Excerpt from “This Demented Life” novella-in-flash

And as I occasionally share some of these creative scraps, I invite you to join me in celebrating the unfinished as we view progress through the imperfect lens of reality.

Grateful Dead?

Not the tie-dyed, acid-dropping, dancing-bear type of affair. An undertaking far more grave. A solemn, ponderous challenge: is it possible to be grateful about death?

Throughout my blurred twenties, I was a self-professed DeadHead. After attending twenty-plus concerts overlaid with as many years of hard drinking, I finally left the dead shows behind and went to the first 12-step meeting that would eventually become a way of life.

In that first meeting, in the flickering fluorescence of that dingy room at the back of a Dallas strip mall, an elderly woman with more wrinkles than a box of raisins told the group she was a grateful alcoholic.

Grateful?
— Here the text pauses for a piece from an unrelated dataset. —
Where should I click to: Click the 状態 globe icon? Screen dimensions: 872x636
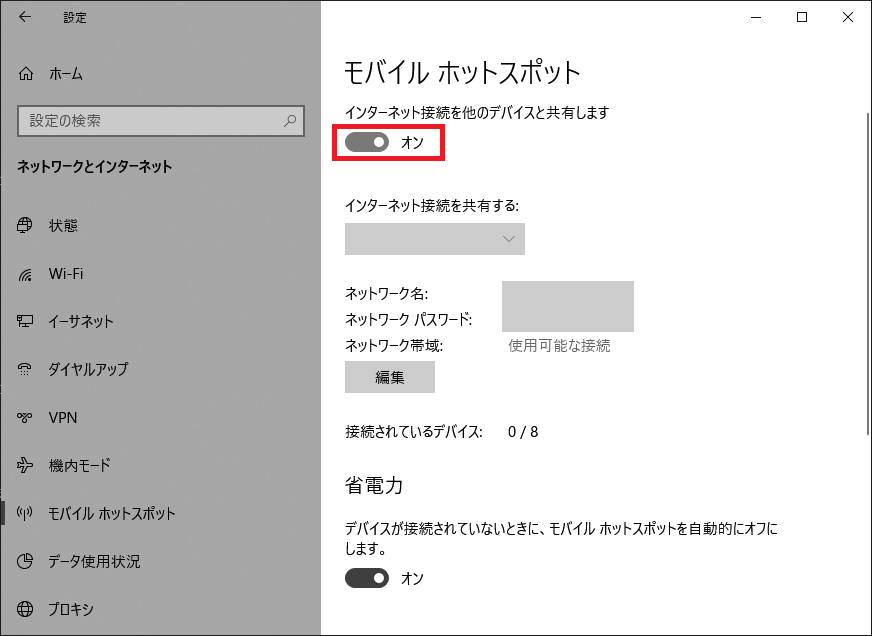pyautogui.click(x=26, y=226)
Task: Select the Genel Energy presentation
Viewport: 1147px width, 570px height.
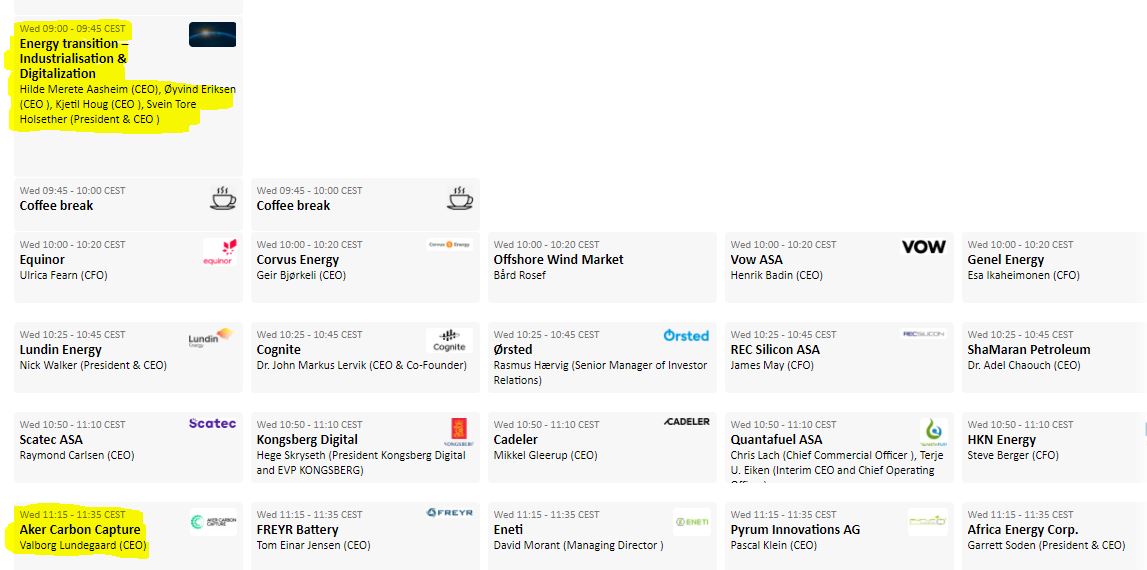Action: (x=1006, y=260)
That she’s an alcoholic? How can that be? I asked the co-worker who had brought me to this cramped smoky space, with its rusty folding chairs scraping the chipped linoleum floor like nails on a chalkboard.

Stick around, she said, you’ll find out. And I have, for the past 23 years.

And over those years, I have grown to understand the incongruence of being grateful for things that at first seem horrible. Grateful that, in crossing over Rainbow Bridge, my 14-year-old golden retriever made space for two new rescue pups in the family. Grateful for the various running injuries that remind me to slow down and listen. Grateful to lose a steady paycheck but gain a deeper relationship with my mother, even as dementia slowly inhaled the life from her earlier this year.

These days, between waves of despair and grace, I am grateful for the quality of life and loving care my father—who penned a 700-page memoir entitled “Grateful Ned”—receives as he burrows deeper down the tunnels of assisted living and hospice.

Because in the end, I am grateful. For the life my parents gave me, and for the lessons I learn in death.

Out of Control

Glass topped table. Silk plants, baker’s rack, an ancient oak-and-brass ceiling fan. Beat-up linoleum and bleached pine cabinets. The kitchen of the 90s.

All of this will soon be gone. The skin of our house—the first house my husband and I bought when we married twenty years ago—peels off like dead skin after a sunburn.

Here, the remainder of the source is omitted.